The problem: Each record is to be copied exactly as written.

The input:
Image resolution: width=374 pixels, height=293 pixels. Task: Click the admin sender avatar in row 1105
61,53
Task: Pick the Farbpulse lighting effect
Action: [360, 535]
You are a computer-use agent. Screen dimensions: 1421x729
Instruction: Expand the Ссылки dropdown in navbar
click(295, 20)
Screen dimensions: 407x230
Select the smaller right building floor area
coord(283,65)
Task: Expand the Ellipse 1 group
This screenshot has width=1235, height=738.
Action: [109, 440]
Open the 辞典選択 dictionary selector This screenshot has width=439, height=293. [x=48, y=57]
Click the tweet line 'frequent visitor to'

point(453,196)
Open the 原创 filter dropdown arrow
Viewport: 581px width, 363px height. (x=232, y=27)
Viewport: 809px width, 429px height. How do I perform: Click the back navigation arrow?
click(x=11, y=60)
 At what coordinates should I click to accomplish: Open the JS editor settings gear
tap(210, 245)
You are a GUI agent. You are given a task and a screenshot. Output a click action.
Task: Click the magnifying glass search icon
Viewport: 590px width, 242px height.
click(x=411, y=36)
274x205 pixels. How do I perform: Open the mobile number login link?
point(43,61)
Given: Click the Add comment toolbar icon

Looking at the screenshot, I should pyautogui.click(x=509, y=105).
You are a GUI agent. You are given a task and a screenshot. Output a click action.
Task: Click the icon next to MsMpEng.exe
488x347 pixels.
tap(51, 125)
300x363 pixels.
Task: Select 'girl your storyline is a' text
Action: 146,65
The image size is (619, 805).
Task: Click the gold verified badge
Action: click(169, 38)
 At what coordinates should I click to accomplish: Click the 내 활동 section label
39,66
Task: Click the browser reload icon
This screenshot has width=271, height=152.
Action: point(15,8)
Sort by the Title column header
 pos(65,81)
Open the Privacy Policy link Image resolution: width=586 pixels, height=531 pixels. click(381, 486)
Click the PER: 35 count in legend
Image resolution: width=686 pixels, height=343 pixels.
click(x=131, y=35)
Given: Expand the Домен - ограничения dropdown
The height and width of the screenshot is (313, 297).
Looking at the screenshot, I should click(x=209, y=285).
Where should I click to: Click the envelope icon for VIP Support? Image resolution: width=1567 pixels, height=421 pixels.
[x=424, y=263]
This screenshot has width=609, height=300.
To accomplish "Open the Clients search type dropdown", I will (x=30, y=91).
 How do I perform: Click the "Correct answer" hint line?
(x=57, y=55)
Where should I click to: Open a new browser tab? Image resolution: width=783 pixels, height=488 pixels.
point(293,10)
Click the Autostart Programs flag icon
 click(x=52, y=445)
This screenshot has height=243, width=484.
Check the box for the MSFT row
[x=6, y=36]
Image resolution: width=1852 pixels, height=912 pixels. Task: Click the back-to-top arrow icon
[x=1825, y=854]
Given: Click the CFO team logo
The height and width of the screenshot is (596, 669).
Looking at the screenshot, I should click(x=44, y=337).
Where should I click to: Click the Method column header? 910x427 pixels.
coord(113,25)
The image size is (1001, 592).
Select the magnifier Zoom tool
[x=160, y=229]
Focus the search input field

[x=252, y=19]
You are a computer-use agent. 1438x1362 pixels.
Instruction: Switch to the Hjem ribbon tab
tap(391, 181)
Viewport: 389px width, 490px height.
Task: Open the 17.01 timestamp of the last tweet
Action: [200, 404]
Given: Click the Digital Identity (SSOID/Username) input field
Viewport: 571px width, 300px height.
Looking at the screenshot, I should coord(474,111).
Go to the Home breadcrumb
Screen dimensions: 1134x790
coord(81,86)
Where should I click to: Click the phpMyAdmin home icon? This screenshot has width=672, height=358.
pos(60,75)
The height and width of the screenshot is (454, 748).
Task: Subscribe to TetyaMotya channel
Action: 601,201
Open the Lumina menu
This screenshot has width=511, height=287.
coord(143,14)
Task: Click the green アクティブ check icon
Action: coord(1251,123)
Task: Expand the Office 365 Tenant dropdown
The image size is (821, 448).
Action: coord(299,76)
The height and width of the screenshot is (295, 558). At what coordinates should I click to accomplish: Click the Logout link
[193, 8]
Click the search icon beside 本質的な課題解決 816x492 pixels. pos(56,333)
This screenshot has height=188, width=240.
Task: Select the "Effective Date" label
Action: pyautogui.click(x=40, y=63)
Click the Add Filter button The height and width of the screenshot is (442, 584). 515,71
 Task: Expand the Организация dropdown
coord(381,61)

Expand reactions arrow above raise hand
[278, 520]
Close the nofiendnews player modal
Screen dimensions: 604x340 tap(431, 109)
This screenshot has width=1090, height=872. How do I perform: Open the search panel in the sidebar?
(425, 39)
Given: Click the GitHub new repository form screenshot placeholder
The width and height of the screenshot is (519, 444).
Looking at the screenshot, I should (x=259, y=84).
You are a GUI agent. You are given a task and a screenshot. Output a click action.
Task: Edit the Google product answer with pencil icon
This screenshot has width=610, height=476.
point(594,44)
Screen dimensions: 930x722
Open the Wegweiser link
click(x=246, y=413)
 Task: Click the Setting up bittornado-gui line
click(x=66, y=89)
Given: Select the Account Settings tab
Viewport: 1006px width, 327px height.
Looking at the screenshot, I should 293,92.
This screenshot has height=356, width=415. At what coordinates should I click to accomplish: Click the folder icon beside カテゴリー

Solution for this problem:
Image resolution: width=374 pixels, height=293 pixels. Task: Click the admin sender avatar in row 1105
61,53
Task: Pick the Farbpulse lighting effect
Action: [360, 535]
You are a computer-use agent. Screen dimensions: 1421x729
Instruction: Expand the Ссылки dropdown in navbar
click(295, 20)
Screen dimensions: 407x230
Select the smaller right building floor area
coord(283,65)
Task: Expand the Ellipse 1 group
This screenshot has width=1235, height=738.
Action: [109, 440]
Open the 辞典選択 dictionary selector This screenshot has width=439, height=293. [x=48, y=57]
Click the tweet line 'frequent visitor to'

point(453,196)
Open the 原创 filter dropdown arrow
Viewport: 581px width, 363px height. (x=232, y=27)
Viewport: 809px width, 429px height. How do I perform: Click the back navigation arrow?
click(x=11, y=60)
 At what coordinates should I click to accomplish: Open the JS editor settings gear
tap(210, 245)
You are a GUI agent. You are given a task and a screenshot. Output a click action.
Task: Click the magnifying glass search icon
Viewport: 590px width, 242px height.
click(x=411, y=36)
274x205 pixels. How do I perform: Open the mobile number login link?
point(43,61)
Given: Click the Add comment toolbar icon

Looking at the screenshot, I should pyautogui.click(x=509, y=105).
You are a GUI agent. You are given a task and a screenshot. Output a click action.
Task: Click the icon next to MsMpEng.exe
488x347 pixels.
tap(51, 125)
300x363 pixels.
Task: Select 'girl your storyline is a' text
Action: 146,65
The image size is (619, 805).
Task: Click the gold verified badge
Action: click(169, 38)
 At what coordinates should I click to accomplish: Click the 내 활동 section label
39,66
Task: Click the browser reload icon
This screenshot has width=271, height=152.
Action: point(15,8)
Sort by the Title column header
 pos(65,81)
Open the Privacy Policy link Image resolution: width=586 pixels, height=531 pixels. click(381, 486)
Click the PER: 35 count in legend
Image resolution: width=686 pixels, height=343 pixels.
click(x=131, y=35)
Given: Expand the Домен - ограничения dropdown
The height and width of the screenshot is (313, 297).
Looking at the screenshot, I should click(x=209, y=285).
Where should I click to: Click the envelope icon for VIP Support? Image resolution: width=1567 pixels, height=421 pixels.
[x=424, y=263]
This screenshot has width=609, height=300.
To accomplish "Open the Clients search type dropdown", I will (x=30, y=91).
 How do I perform: Click the "Correct answer" hint line?
(x=57, y=55)
Where should I click to: Open a new browser tab? Image resolution: width=783 pixels, height=488 pixels.
point(293,10)
Click the Autostart Programs flag icon
 click(x=52, y=445)
This screenshot has height=243, width=484.
Check the box for the MSFT row
[x=6, y=36]
Image resolution: width=1852 pixels, height=912 pixels. Task: Click the back-to-top arrow icon
[x=1825, y=854]
Given: Click the CFO team logo
The height and width of the screenshot is (596, 669).
Looking at the screenshot, I should click(x=44, y=337).
Where should I click to: Click the Method column header? 910x427 pixels.
coord(113,25)
The image size is (1001, 592).
Select the magnifier Zoom tool
[x=160, y=229]
Focus the search input field

[x=252, y=19]
You are a computer-use agent. 1438x1362 pixels.
Instruction: Switch to the Hjem ribbon tab
tap(391, 181)
Viewport: 389px width, 490px height.
Task: Open the 17.01 timestamp of the last tweet
Action: [200, 404]
Given: Click the Digital Identity (SSOID/Username) input field
Viewport: 571px width, 300px height.
Looking at the screenshot, I should coord(474,111).
Go to the Home breadcrumb
Screen dimensions: 1134x790
coord(81,86)
Where should I click to: Click the phpMyAdmin home icon? This screenshot has width=672, height=358.
pos(60,75)
The height and width of the screenshot is (454, 748).
Task: Subscribe to TetyaMotya channel
Action: 601,201
Open the Lumina menu
This screenshot has width=511, height=287.
coord(143,14)
Task: Click the green アクティブ check icon
Action: coord(1251,123)
Task: Expand the Office 365 Tenant dropdown
The image size is (821, 448).
Action: coord(299,76)
The height and width of the screenshot is (295, 558). At what coordinates should I click to accomplish: Click the Logout link
[193, 8]
Click the search icon beside 本質的な課題解決 816x492 pixels. pos(56,333)
This screenshot has height=188, width=240.
Task: Select the "Effective Date" label
Action: pyautogui.click(x=40, y=63)
Click the Add Filter button The height and width of the screenshot is (442, 584). 515,71
 Task: Expand the Организация dropdown
coord(381,61)

Expand reactions arrow above raise hand
[278, 520]
Close the nofiendnews player modal
Screen dimensions: 604x340 tap(431, 109)
This screenshot has width=1090, height=872. How do I perform: Open the search panel in the sidebar?
(425, 39)
Given: Click the GitHub new repository form screenshot placeholder
The width and height of the screenshot is (519, 444).
Looking at the screenshot, I should (x=259, y=84).
You are a GUI agent. You are given a task and a screenshot. Output a click action.
Task: Edit the Google product answer with pencil icon
This screenshot has width=610, height=476.
point(594,44)
Screen dimensions: 930x722
Open the Wegweiser link
click(x=246, y=413)
 Task: Click the Setting up bittornado-gui line
click(x=66, y=89)
Given: Select the Account Settings tab
Viewport: 1006px width, 327px height.
Looking at the screenshot, I should 293,92.
This screenshot has height=356, width=415. At what coordinates should I click to accomplish: Click the folder icon beside カテゴリー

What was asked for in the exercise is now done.